Prioritization has gotten out of hand over the years, and the addition of three different levels of priority flags in Todoist could very well add to the problem rather than help get prioritization back under control. For those unfamiliar, here are the types of priority flags in Todoist:

  1. Red: Priority 1 or P1
  2. Blue: Priority 2 or P2
  3. Light Blue: Priority 3 or P3

You could argue that there is a fourth type – an item that is unflagged – but I don’t believe the clear flag is a flag at all. Instead, it’s more of a signifier that the level of priority is non-existent for that task. (To be fair, all tasks have some form of priority, but that’s a topic for another article.)

The great thing that Todoist has done is not endow any of these priority flags with any sort of predetermined meaning other than level of importance. For example, Priority 1 could mean “due today” or “due over the next three days” while Priority 2 could mean “due this week.” It’s all very subjective, which makes the tool all the more personal. That said, if you are sharing projects with others then it’s crucial that everyone be on the same page in terms of defining what each priority flag means for the team.

In my mind, less is more when it comes to using these flags. That’s why I pair up priority flags with Labels and using them in Filters.

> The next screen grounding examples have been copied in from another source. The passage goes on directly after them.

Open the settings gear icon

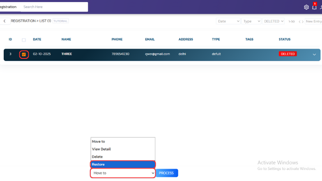(306, 7)
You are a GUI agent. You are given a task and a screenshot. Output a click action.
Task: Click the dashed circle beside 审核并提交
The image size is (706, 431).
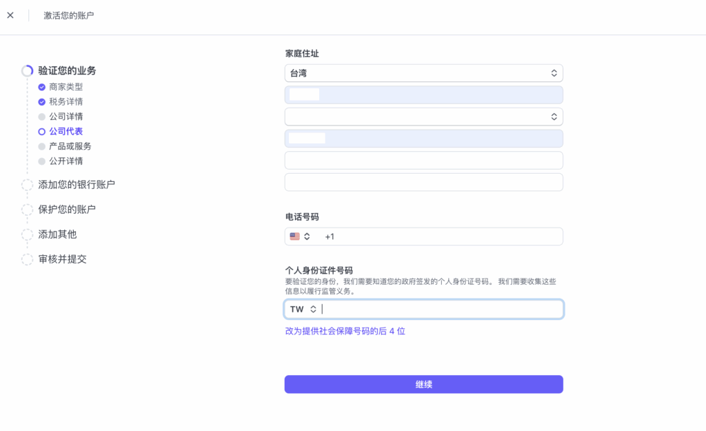(28, 259)
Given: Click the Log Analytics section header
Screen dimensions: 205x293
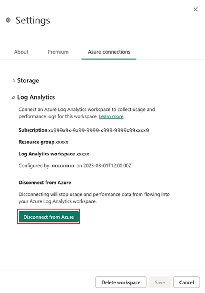Looking at the screenshot, I should coord(36,97).

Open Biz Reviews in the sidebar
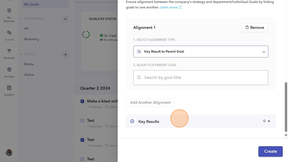pos(9,15)
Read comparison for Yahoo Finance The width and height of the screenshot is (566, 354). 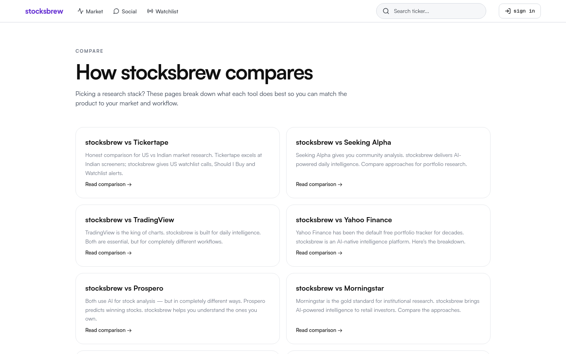[x=319, y=253]
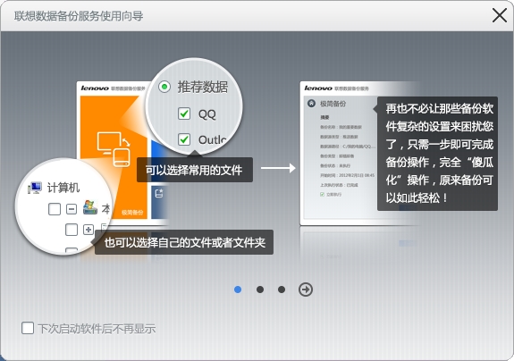Select the 推荐数据 radio button
The width and height of the screenshot is (514, 361).
tap(164, 87)
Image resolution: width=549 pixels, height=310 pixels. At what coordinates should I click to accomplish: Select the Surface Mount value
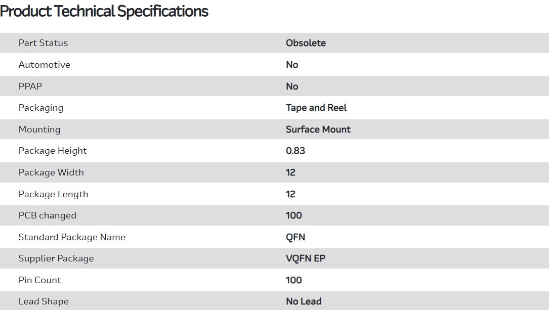click(x=318, y=129)
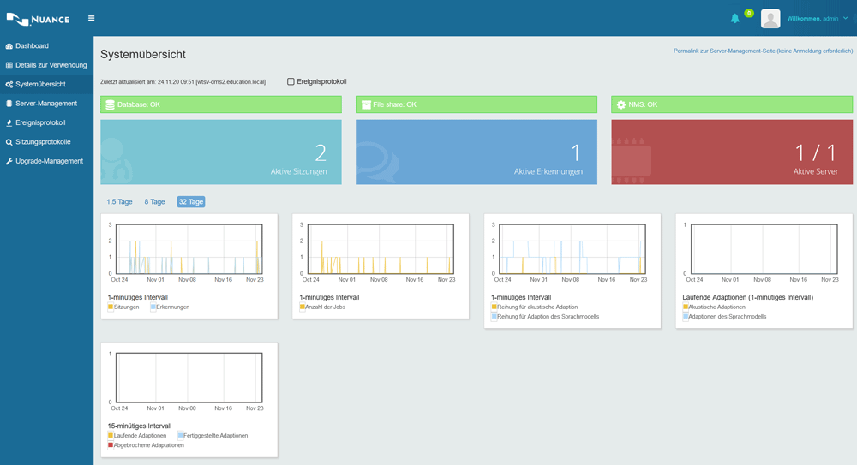Image resolution: width=857 pixels, height=465 pixels.
Task: Click the Dashboard icon in sidebar
Action: (9, 46)
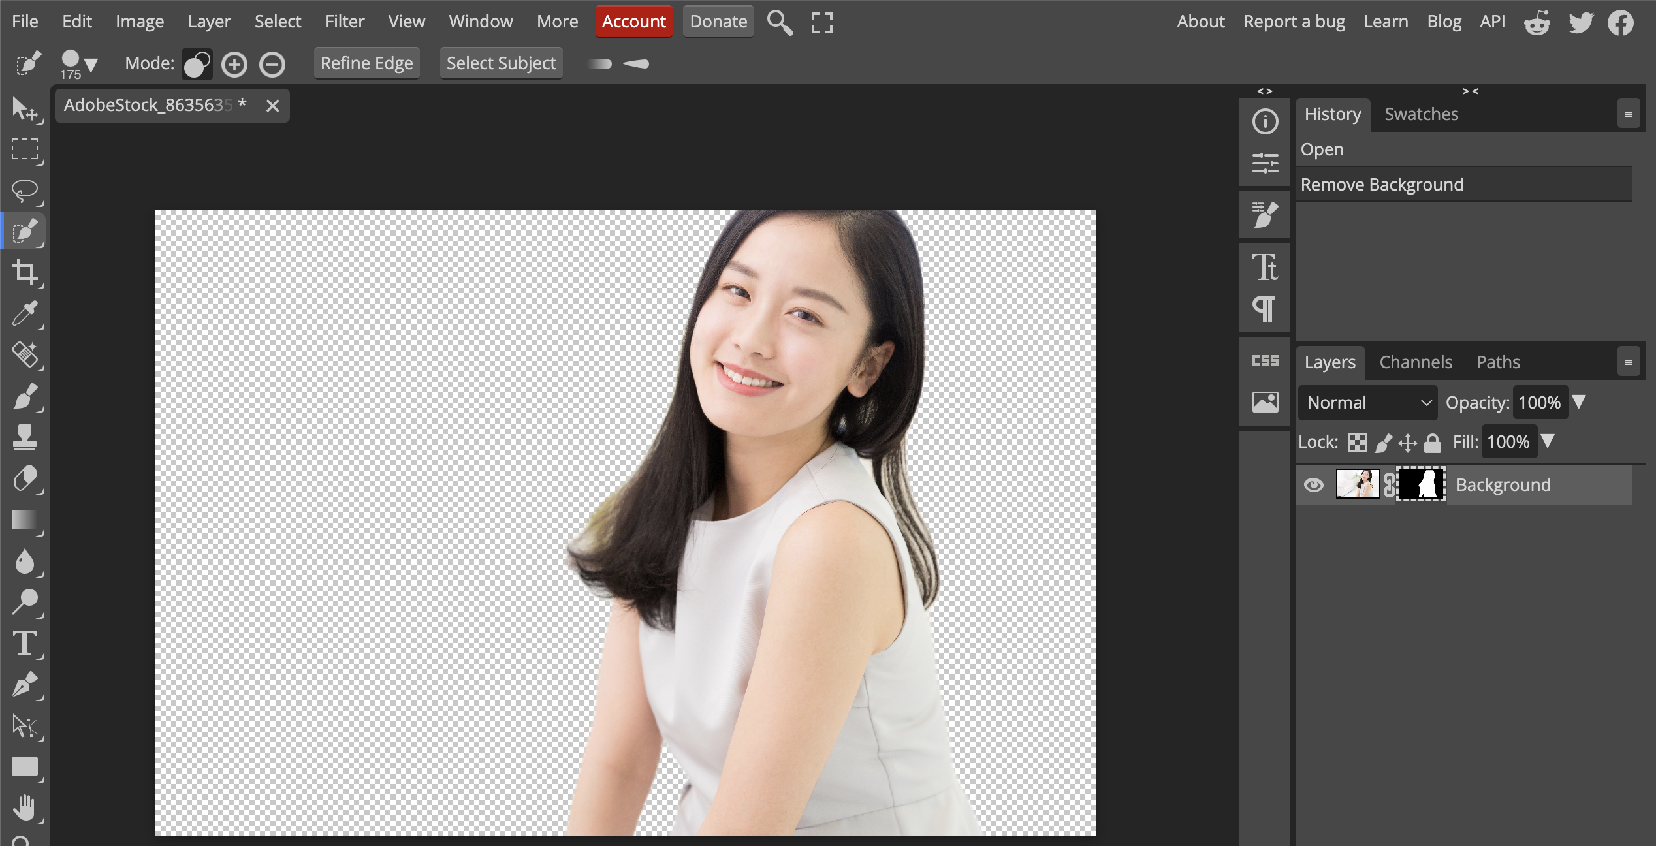Expand the Opacity slider arrow

[x=1579, y=402]
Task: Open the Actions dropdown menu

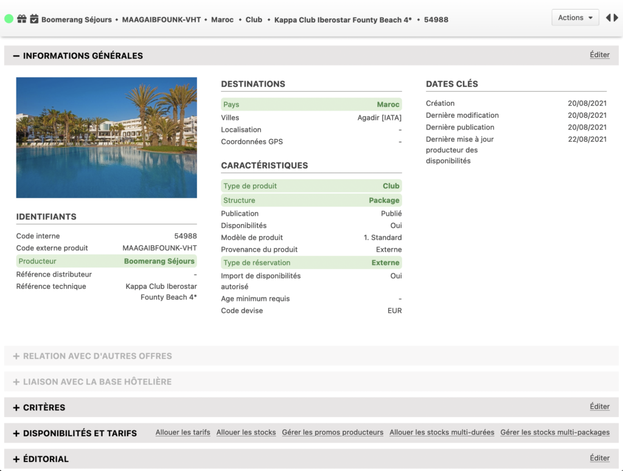Action: click(x=575, y=18)
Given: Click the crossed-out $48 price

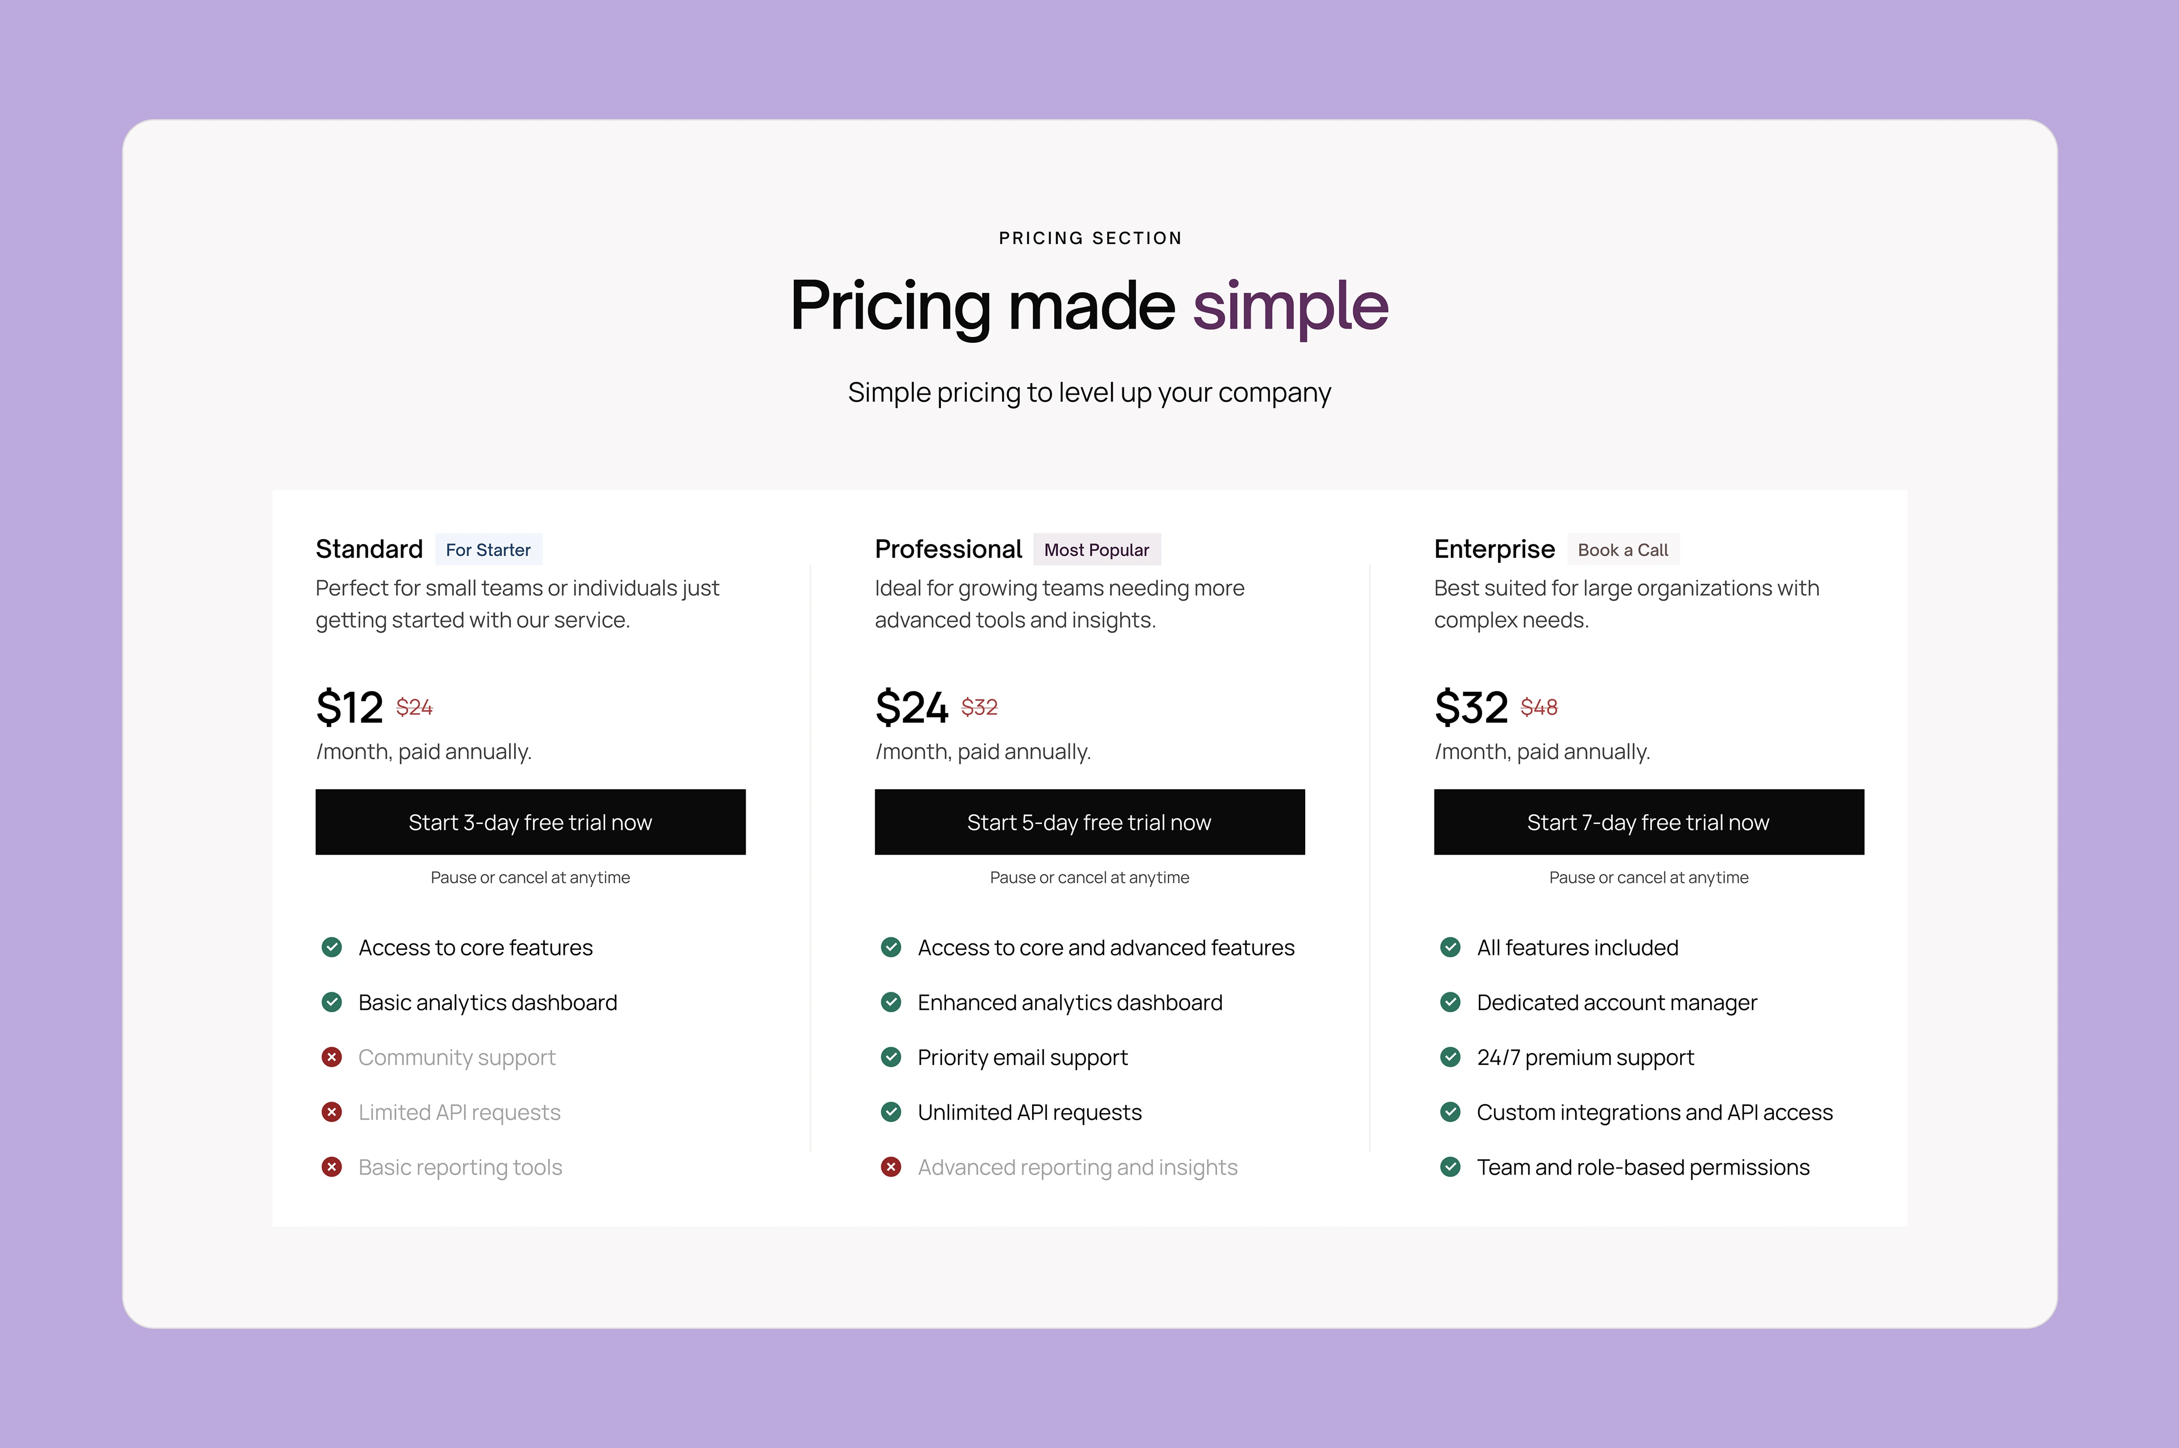Looking at the screenshot, I should point(1539,707).
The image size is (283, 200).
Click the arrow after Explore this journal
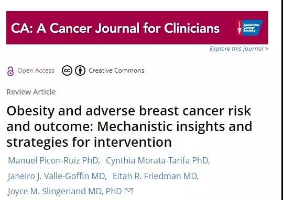click(266, 49)
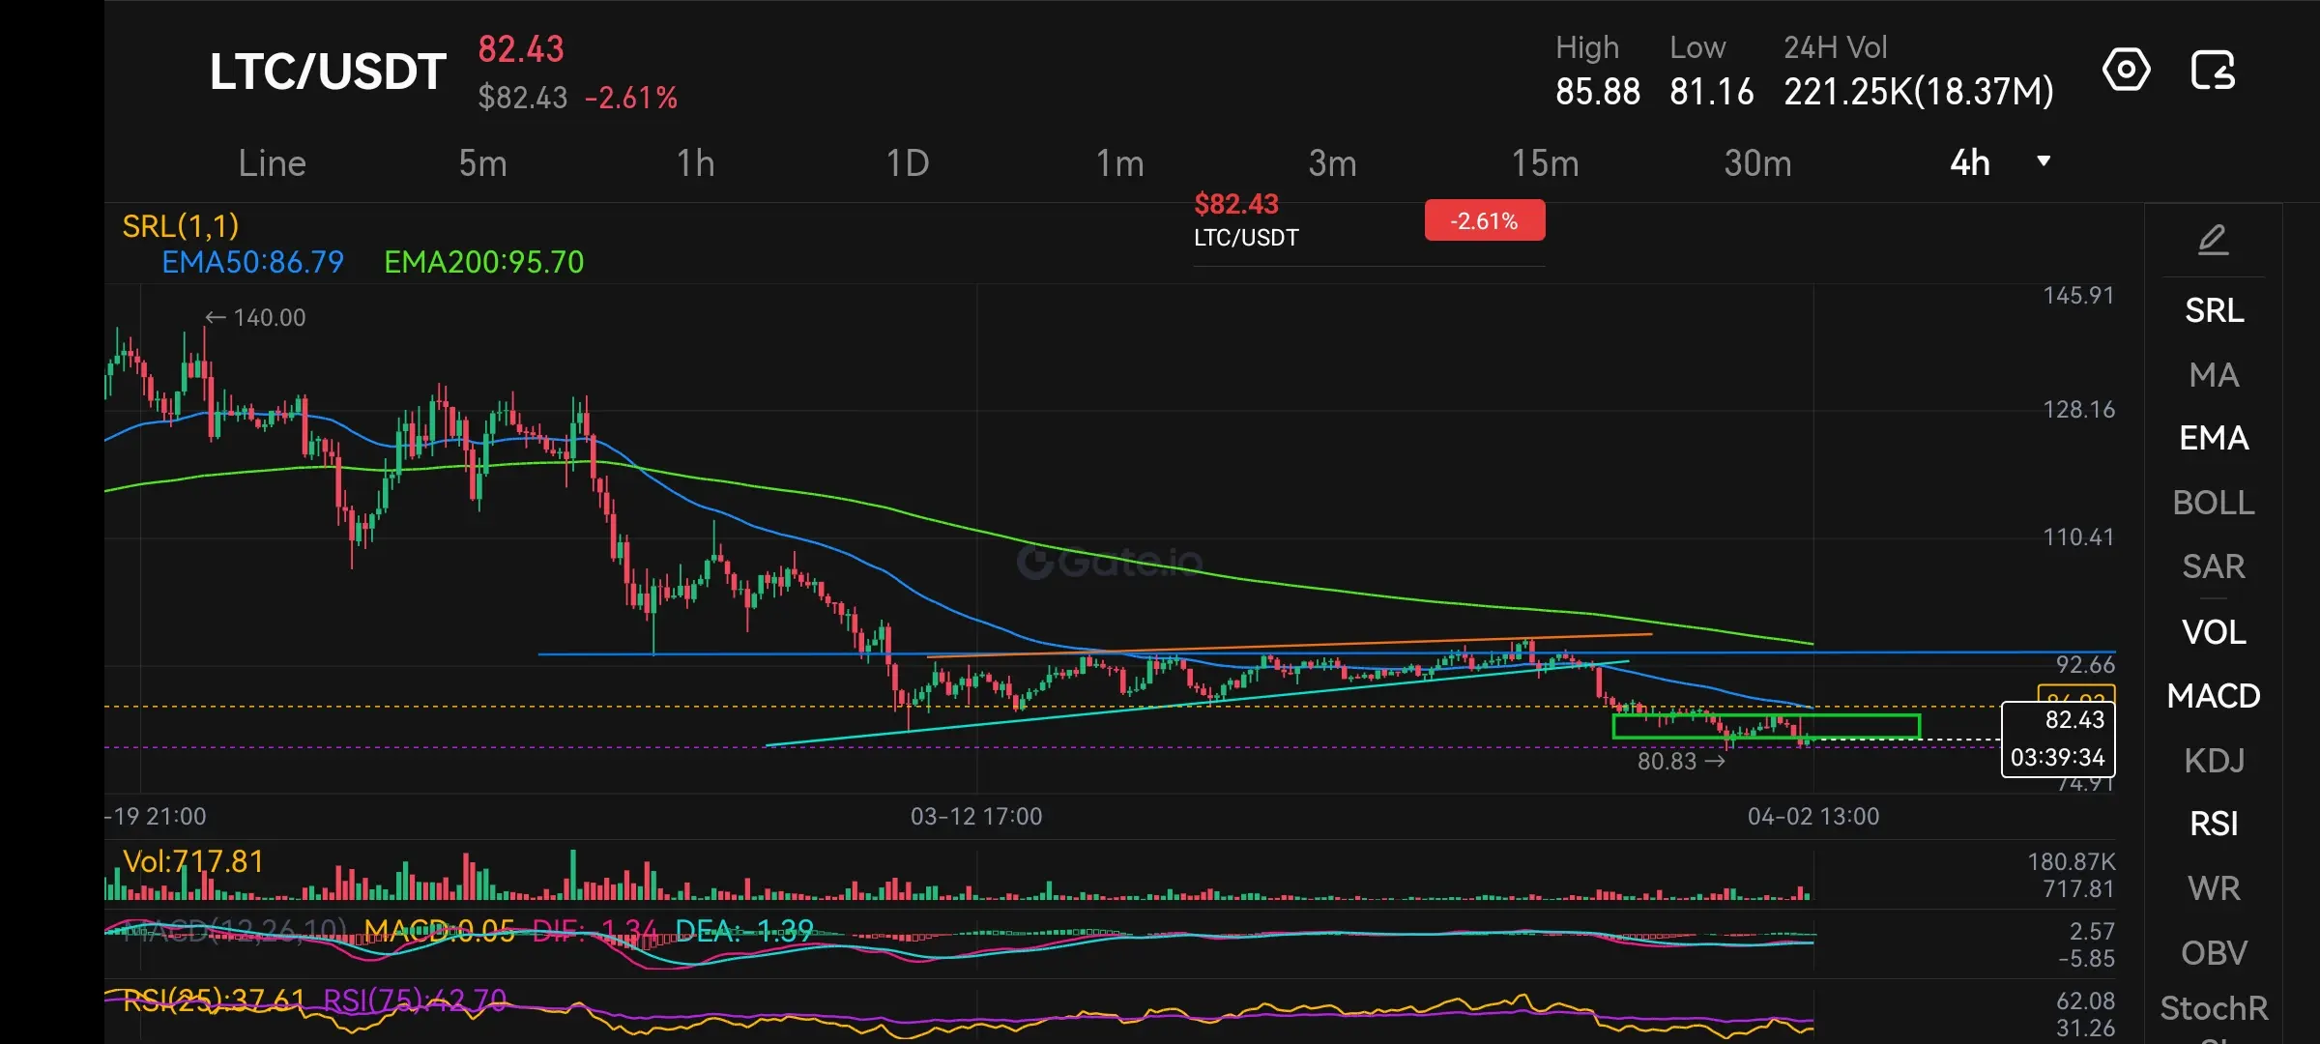This screenshot has height=1044, width=2320.
Task: Switch to the Line chart tab
Action: (x=272, y=163)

But I only use these types of Filters for highly important tasks, not urgent ones. For example, I have a label called “@writing” and what I’ve done is created a filter that allows me to be very proactive with my writing tasks. Here’s the search term:

P1 & @writing & 30 days

I also have another filter that removes the priority flag from the equation, but what the above filter does is push the really important writing to the forefront. Free movie app for windows.

I’ve done the same with any sort of administrative tasks that need to be done, as I’ve got an “@admin” label as well. If anything else, the priority flag takes the place of my high energy and low energy labels in these cases, acting as a trigger that trumps energy levels altogether. As a result, when something is flagged as top priority, it gets attention because it is associated with my main work (writing) and I use the flags sparingly enough that I can’t help but take notice.

Todoist boards

I have started to use the second priority flag as well, flagging tasks that I want to ensure I keep tabs on and yet don’t have due dates associated with them as of yet. The difference in flag colour is what matters more in this use case than how Todoist treats the flags themselves (red flags are always at the top of any project or filter view in Todoist, only trumped by any task that has a time of day attached to it). Once I assign a date to a task that has a P2 flag, the flag gets removed because the task will show up in a filtered view at that point and that negates the need for the flag. Flagging with that second tier flag also ensures that when I conduct a weekly review that those tasks stand out more, and they need to because with no date assigned to them they can get lost in the weeds.

The key to using priority flags (or flags of any sort) is that if you use too many of them then they lose their power. If you are intentional with their uses, consistent with their uses, and ruthless with their uses, you’ll be able to give the tasks they are associated with the attention that they deserve – and when they deserve them.